Übertrieben ist hier untertrieben, aber die Schwanenhälse sehen hübsch aus, keine Frage. Hände und Füße, der Albtraum aller Anfänger … Und hier gibt es wieder gute Tipps: »Pyramidenhände«: setze die Hände beim Vorzeichnen aus Dreiecken zusammen. Der Fuß ist ein Keil. Beim Rückgrat musste ich lachen, denn wer ein solches Rückgrat besitzen würde, hätte Schmerzen ohne Ende. Wie gesagt, in der Kunst ist alles erlaubt. Zum Schluss geht es noch um Kleidung und Hautfarben, am Ende um verschiedene Farbmaterialien. Ganz am Ende sind Aufkleber und gestanzte Herzvorlagen und Spinnenbeine zum Herausnehmen beigelegt. Herzen abpausen und daraus Figuren selbst entwerfen …

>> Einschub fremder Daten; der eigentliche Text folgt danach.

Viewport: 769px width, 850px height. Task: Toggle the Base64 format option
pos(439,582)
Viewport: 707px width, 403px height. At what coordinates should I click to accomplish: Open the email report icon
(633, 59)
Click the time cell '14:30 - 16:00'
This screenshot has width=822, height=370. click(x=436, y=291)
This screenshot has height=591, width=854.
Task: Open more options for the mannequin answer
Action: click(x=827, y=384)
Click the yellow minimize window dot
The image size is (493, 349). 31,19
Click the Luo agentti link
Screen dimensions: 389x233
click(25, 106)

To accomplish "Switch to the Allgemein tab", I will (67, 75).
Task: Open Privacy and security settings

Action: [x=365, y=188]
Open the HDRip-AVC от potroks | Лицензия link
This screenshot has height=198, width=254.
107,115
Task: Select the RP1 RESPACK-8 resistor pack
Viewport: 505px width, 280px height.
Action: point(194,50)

Jane Davenport verwendet sehr schöne Farben und die Bilder sehen wirklich gut aus. Und wer sich für Modezeichnung interessiert, liegt genau richtig! Wer gern junge Frauen und Fabelwesen zeichnet, ist auch gut bedient. In diesem Fall kann ich das Buch absolut empfehlen. Auf dem Klappentext auf der Rückseite steht: »Die zauberhaft einfache Technik zum Malen ausdrucksstarker Figuren in Mixed Media«. Leider wird nicht erwähnt, dass es sich ausschließlich um Modezeichnungen handelt, Zeichnungen von jungen Frauen, Fabelwesen, fabelhafte Figuren. Ausdrucksstarke Charakter (wie auf der Frontseite geworben wird) kommen leider nicht vor. Für mich ist Titel und verwirrend, bzw. falsch. Hier wird vorgegaukelt, nach diesem Buch ausdrucksstarke Charaktere malen zu können. Was geliefert wird, sind flache Modepüppchen. Das stößt leider übel auf. Vorn wird mit groß Mixed
Media angekündigt, Kunst an Hand von Mischtechnik, eine Kombination verschiedener Maltechniken, auch Collagen, aber das wird in 6 Seiten (ziemlich wenig Text dazu) abgehandelt – auch das kommt zu kurz. Für mich ist das Buch in der Gesamtheit eine Enttäuschung, weil es nicht liefert, was es verspricht. Mit dem Hinweis: Figuren für Modezeichnungen leicht gemacht, hätte es von mir ein Gut erhalten.